# How to complete this task:
Your task is to return the span of lines beginning at the one with "Documentary - Official" and ending at the last line of the data, exactly as it stands.
___
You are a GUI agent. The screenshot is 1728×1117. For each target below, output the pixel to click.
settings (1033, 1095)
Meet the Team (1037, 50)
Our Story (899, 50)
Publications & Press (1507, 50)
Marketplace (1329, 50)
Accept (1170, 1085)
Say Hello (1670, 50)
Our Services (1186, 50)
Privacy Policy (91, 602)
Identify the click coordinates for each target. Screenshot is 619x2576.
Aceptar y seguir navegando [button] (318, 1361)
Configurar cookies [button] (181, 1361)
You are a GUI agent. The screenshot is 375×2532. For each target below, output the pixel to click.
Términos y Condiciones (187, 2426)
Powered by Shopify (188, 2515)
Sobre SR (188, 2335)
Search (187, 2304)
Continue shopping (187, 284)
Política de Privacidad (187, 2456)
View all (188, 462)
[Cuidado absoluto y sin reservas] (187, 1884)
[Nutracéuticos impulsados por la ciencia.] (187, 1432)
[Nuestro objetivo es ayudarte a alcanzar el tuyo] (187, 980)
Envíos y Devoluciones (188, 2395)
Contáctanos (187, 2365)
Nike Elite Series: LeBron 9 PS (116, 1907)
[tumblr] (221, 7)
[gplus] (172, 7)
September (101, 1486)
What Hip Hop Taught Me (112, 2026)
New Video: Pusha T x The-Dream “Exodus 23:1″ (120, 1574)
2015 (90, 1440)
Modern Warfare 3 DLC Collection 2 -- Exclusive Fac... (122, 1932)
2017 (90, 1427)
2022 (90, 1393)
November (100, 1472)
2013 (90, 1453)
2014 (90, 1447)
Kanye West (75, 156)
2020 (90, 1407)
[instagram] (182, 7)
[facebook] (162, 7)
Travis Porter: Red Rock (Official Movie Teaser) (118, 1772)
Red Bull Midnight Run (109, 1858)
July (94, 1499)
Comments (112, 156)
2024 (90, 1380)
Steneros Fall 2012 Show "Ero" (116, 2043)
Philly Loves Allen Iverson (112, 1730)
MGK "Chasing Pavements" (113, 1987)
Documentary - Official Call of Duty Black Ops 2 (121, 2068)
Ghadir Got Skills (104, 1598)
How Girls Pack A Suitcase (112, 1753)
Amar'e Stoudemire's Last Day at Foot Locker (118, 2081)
___
# Completed task:
Documentary - Official Call of Duty Black Ops 2 (121, 2068)
Ghadir Got Skills (104, 1598)
How Girls Pack A Suitcase (112, 1753)
Amar'e Stoudemire's Last Day at Foot Locker (118, 2081)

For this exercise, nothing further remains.